INPUT DATA START

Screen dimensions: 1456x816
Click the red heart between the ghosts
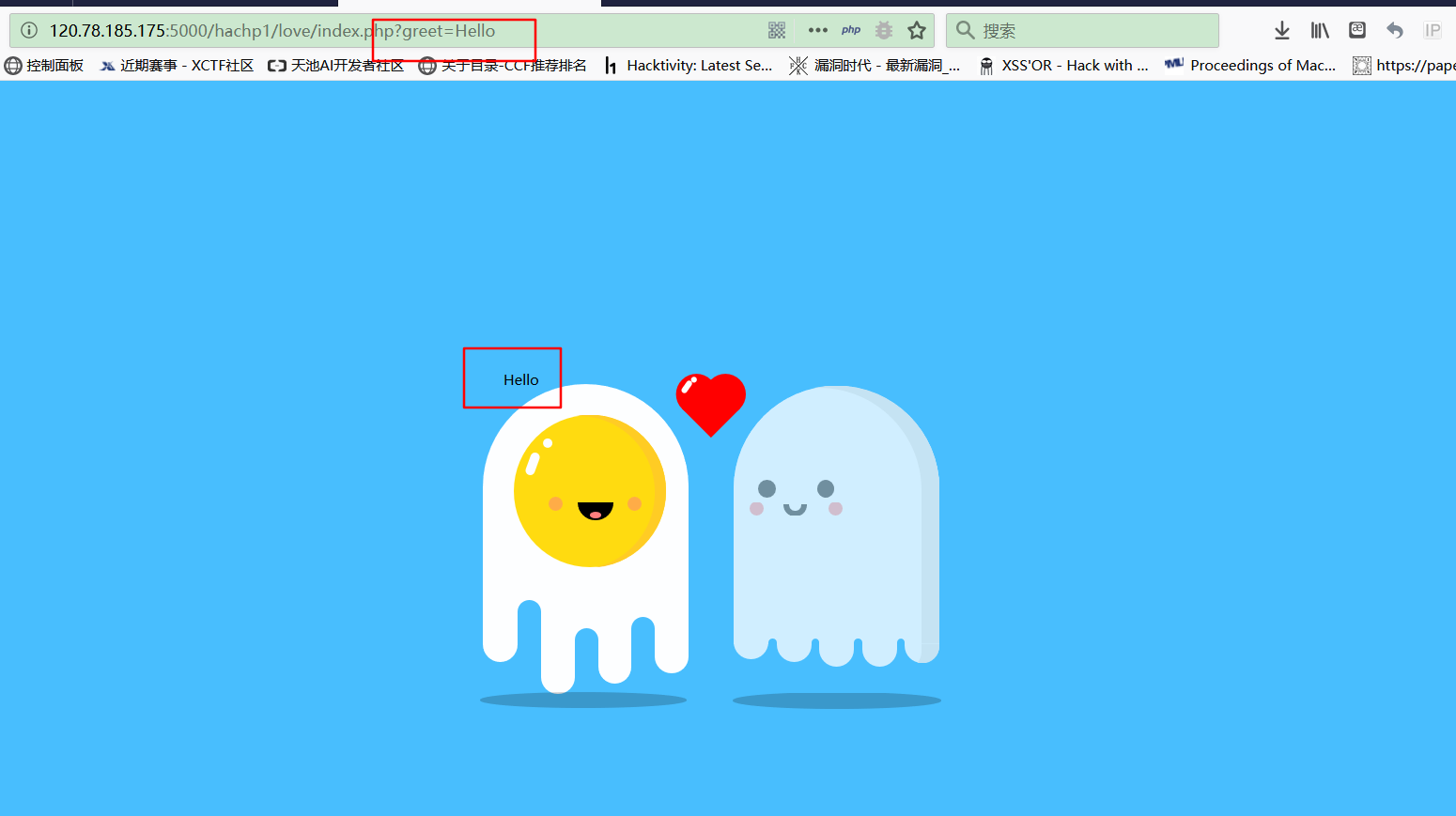(711, 401)
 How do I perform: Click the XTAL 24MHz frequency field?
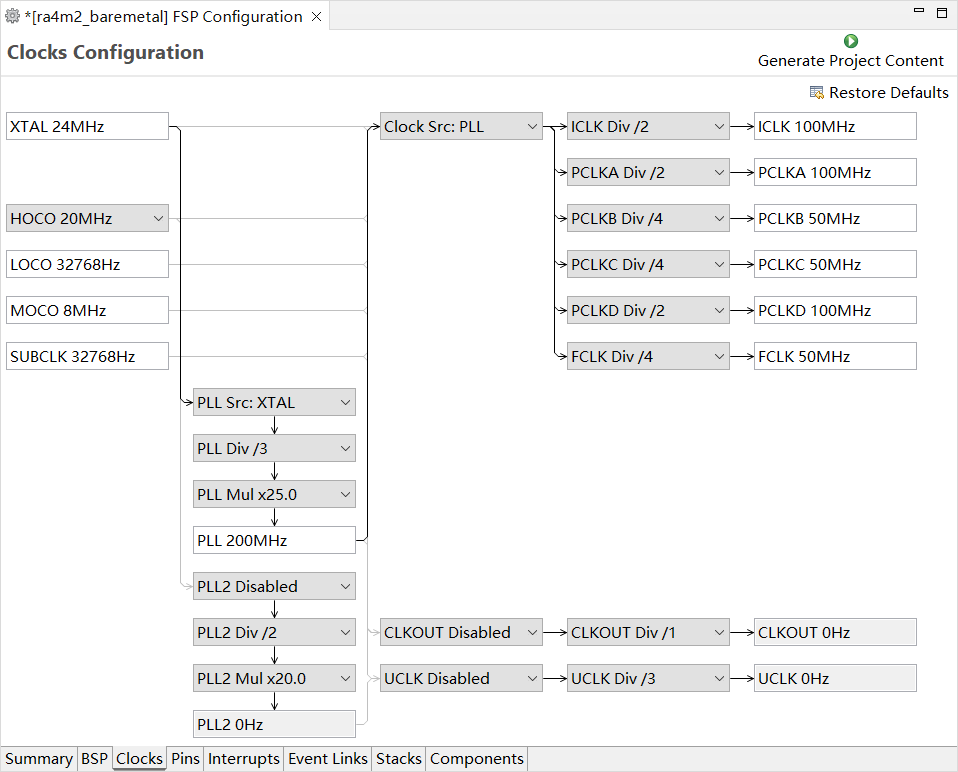point(87,126)
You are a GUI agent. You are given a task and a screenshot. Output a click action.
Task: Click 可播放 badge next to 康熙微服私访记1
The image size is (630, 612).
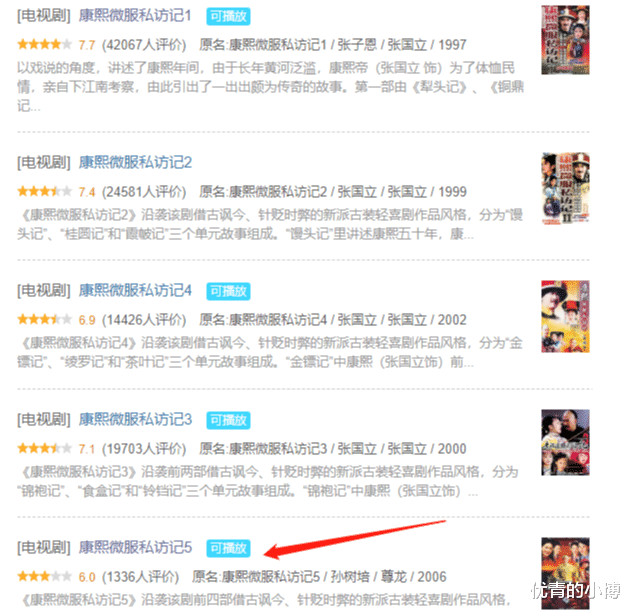228,16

INPUT DATA END

WHAT IS REQUIRED
Could the lines from the one with "Click the red heart between the ghosts" through the last line of the material above be written out exactly, both included, with pictures left out?

SOLUTION FOR THIS EXERCISE
Click the red heart between the ghosts
(711, 401)
 How do I perform: Click the XTAL 24MHz frequency field?
point(87,126)
You are a GUI agent. You are given a task and a screenshot. Output a click action.
Task: Click 可播放 badge next to 康熙微服私访记1
The image size is (630, 612).
228,16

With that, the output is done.